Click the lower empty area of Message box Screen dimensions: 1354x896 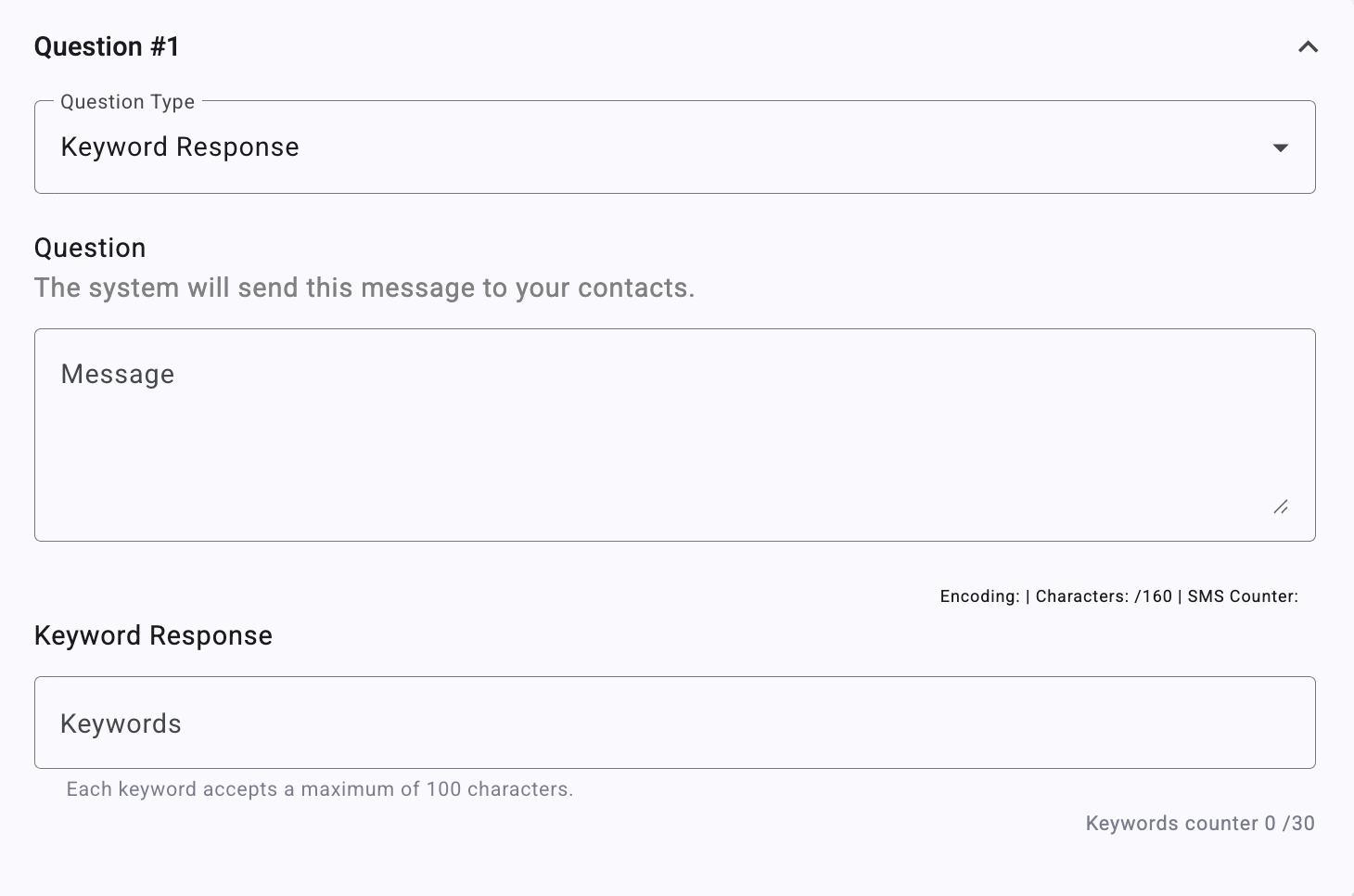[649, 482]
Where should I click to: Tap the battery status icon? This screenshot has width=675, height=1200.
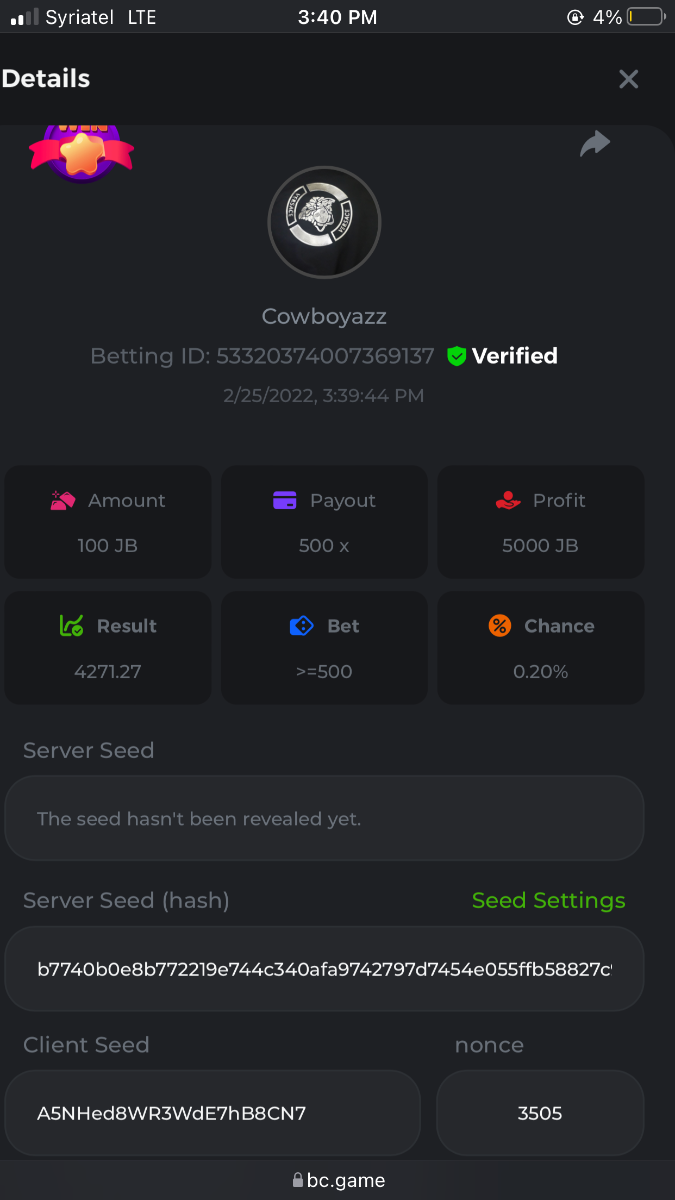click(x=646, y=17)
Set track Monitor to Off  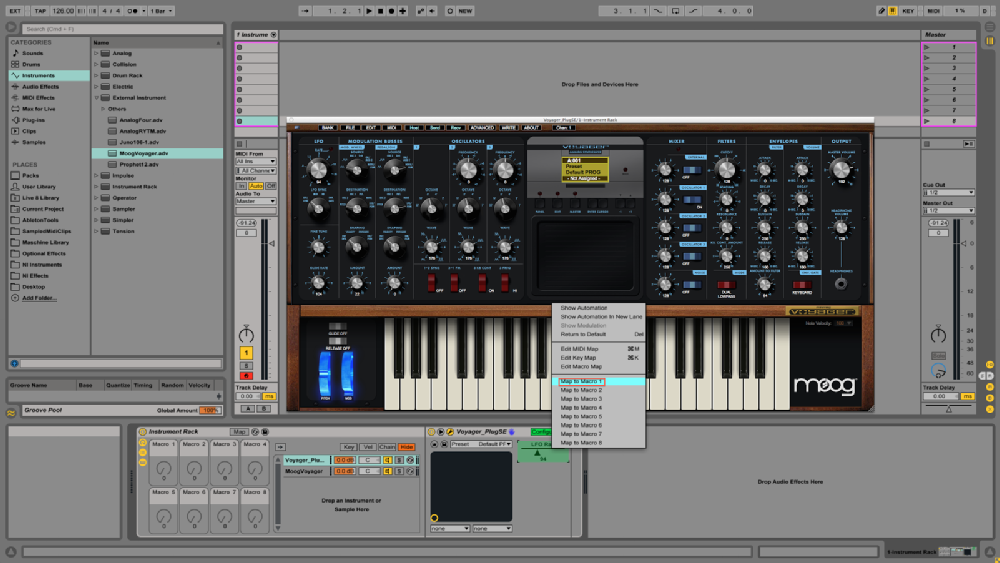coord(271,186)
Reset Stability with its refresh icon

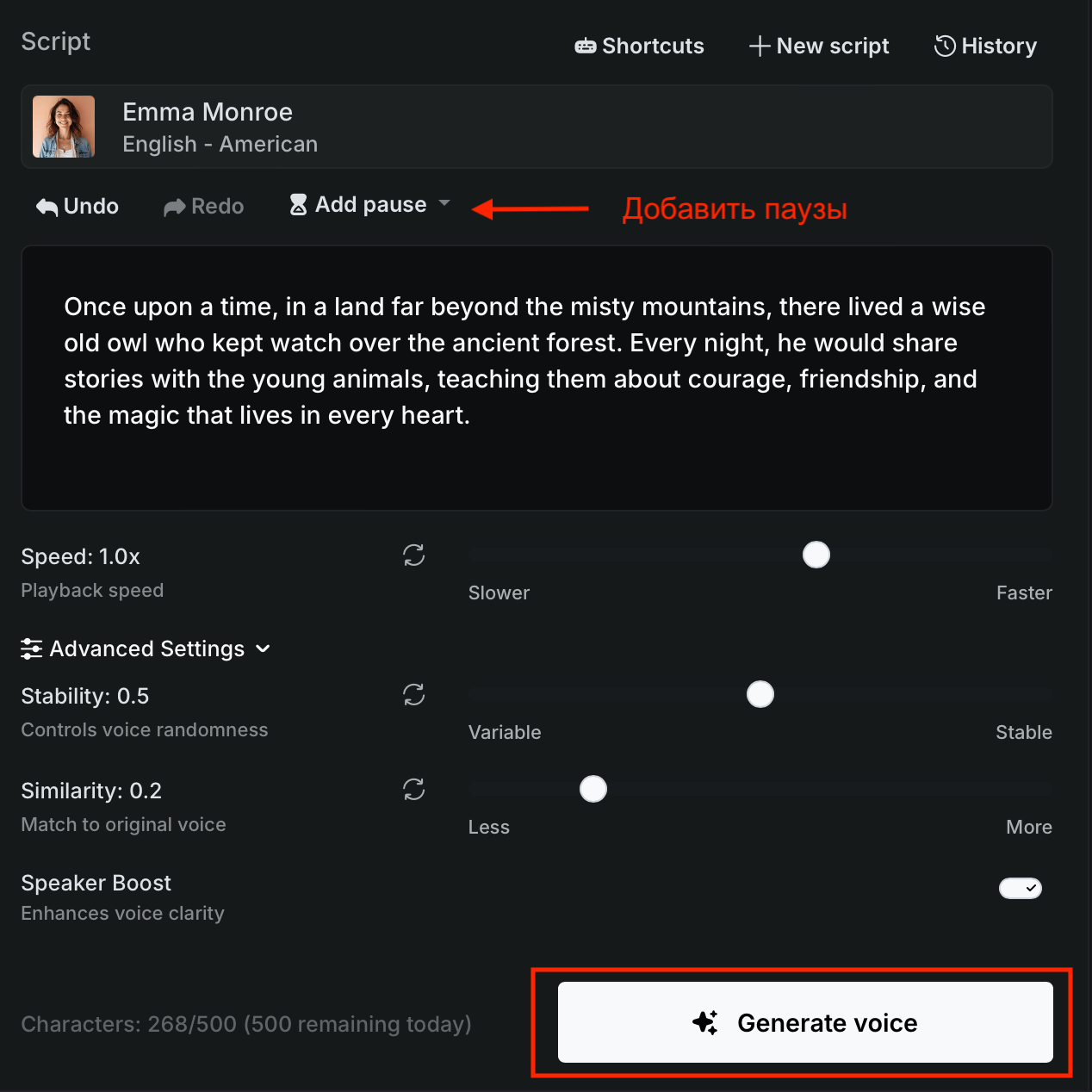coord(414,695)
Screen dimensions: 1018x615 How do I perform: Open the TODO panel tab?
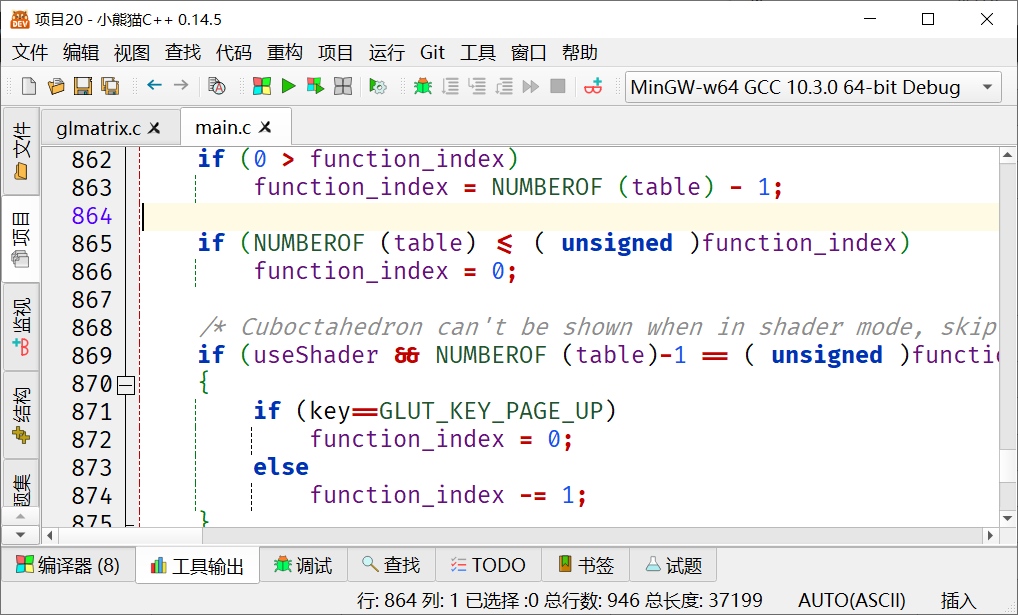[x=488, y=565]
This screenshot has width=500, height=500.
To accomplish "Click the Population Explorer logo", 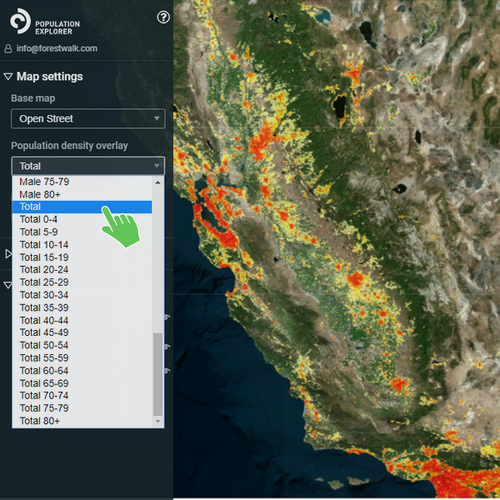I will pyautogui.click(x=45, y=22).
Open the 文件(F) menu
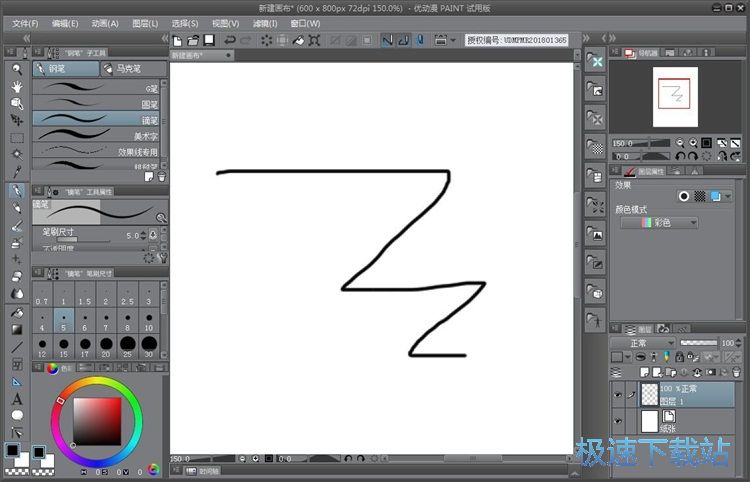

---

Short task =>
Display every line of the listing above that contains the string "screenshot", matching case exactly.

Exercise answer =>
Where should I click to: Tap the battery status icon? This screenshot has width=675, height=1200.
This screenshot has width=500, height=500.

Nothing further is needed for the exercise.